O acidente vascular cerebral,
popularmente conhecido como “AVC” é uma das doenças vasculares mais frequentes
na população. Existem 2 tipos de AVC: 1-
hemorrágico: quando há a ruptura de um vaso sanguíneo e sangramento dentro
do cérebro. 2- isquêmico – quanto o
fluxo de sangue do cérebro é interrompido e o cérebro daquela região fica sem
oxigênio e morre.
Quando o AVC ocorre o paciente pode apresentar diversos sintomas
neurológicos: fraqueza
de um lado do corpo, perda da sensibilidade ou do campo visual de um ou ambos
os olhos, tontura, dificuldade para falar ou para compreender palavras simples
e até mesmo a perda da consciência ou crises convulsivas.
O paciente deve fazer um exame de imagem (tomografia ou ressonância) para
descobrir que tipo de AVC ele teve e ser iniciado o tratamento adequado. Geralmente
ele é internado em uma unidade de terapia intensiva (UTI) e passa a ser
acompanhado por uma equipe multidisciplinar composta de neurologistas, médicos
da terapia intensiva, fisioterapeutas, fonoaudiólogos e neurocirurgiões, devido
à complexidade e gravidade da doença e de suas sequelas.
O papel do neurocirurgião é avaliar se o paciente necessita ou não de uma cirurgia.

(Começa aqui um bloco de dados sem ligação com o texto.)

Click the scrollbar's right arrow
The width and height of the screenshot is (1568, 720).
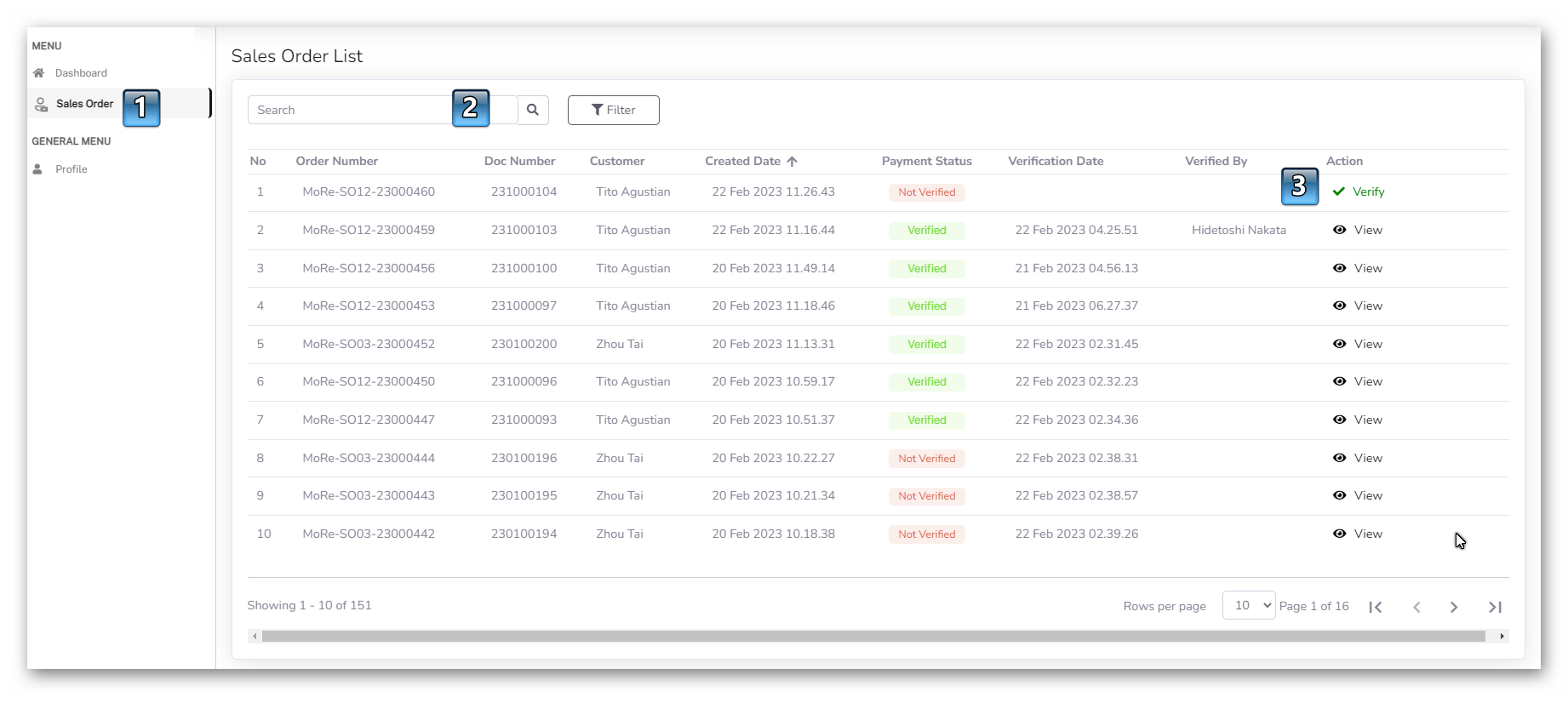[x=1502, y=637]
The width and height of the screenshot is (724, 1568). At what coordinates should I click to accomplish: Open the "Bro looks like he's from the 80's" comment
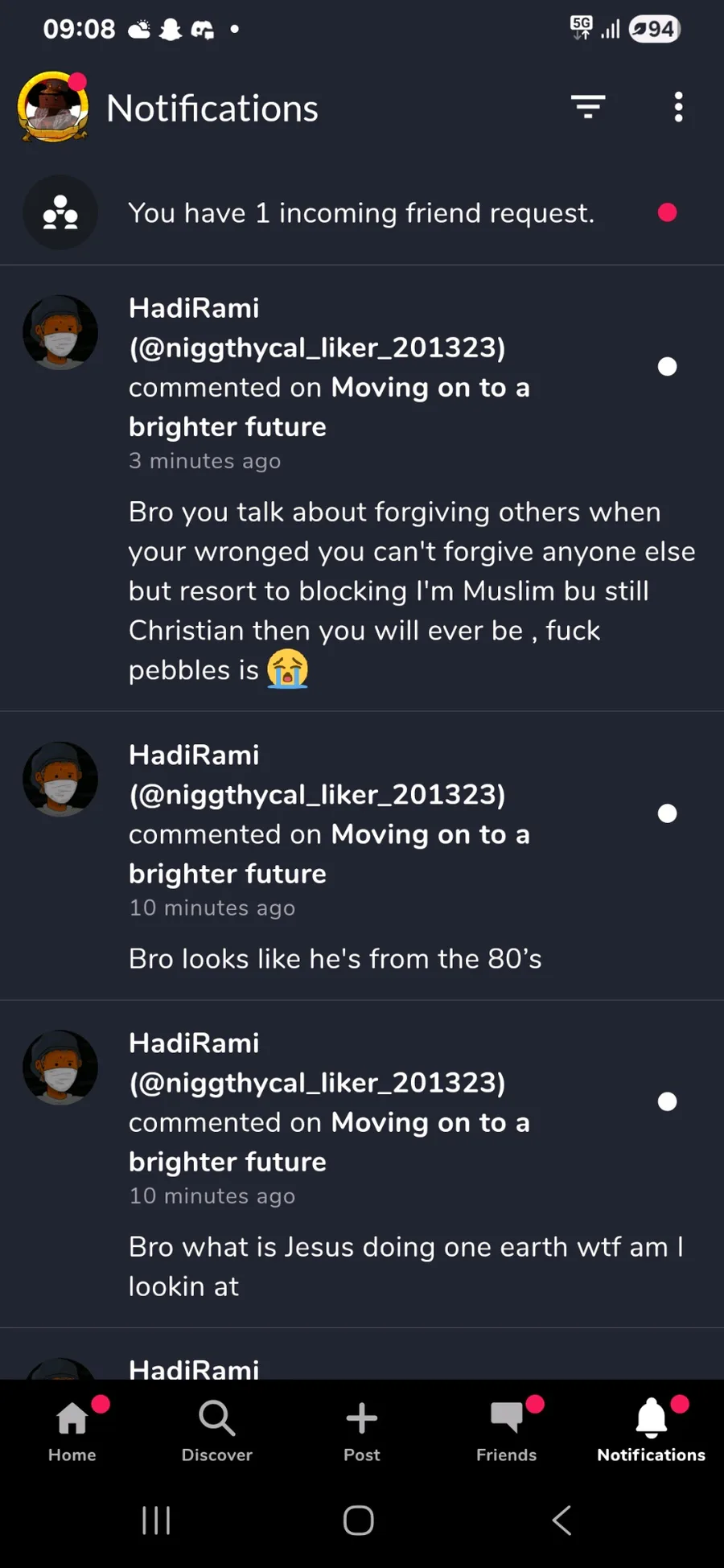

O tratamento
cirúrgico visa a retirar o sangue de dentro do cérebro, no caso dos AVCs
hemorrágicos, ou aliviar o aumento de pressão causado pelo cérebro morto que
“incha”, no caso dos AVCs isquêmicos. Em alguns casos, pode ser necessário um
cateter para avaliar a pressão dentro do cérebro, e o paciente é acompanhado
dia a dia pela equipe de Neurocirurgia. Paralelamente o paciente também é acompanhado pelo restante da equipe, especialmente os neurologistas e intensivistas que atuam junto ao neurocirurgião.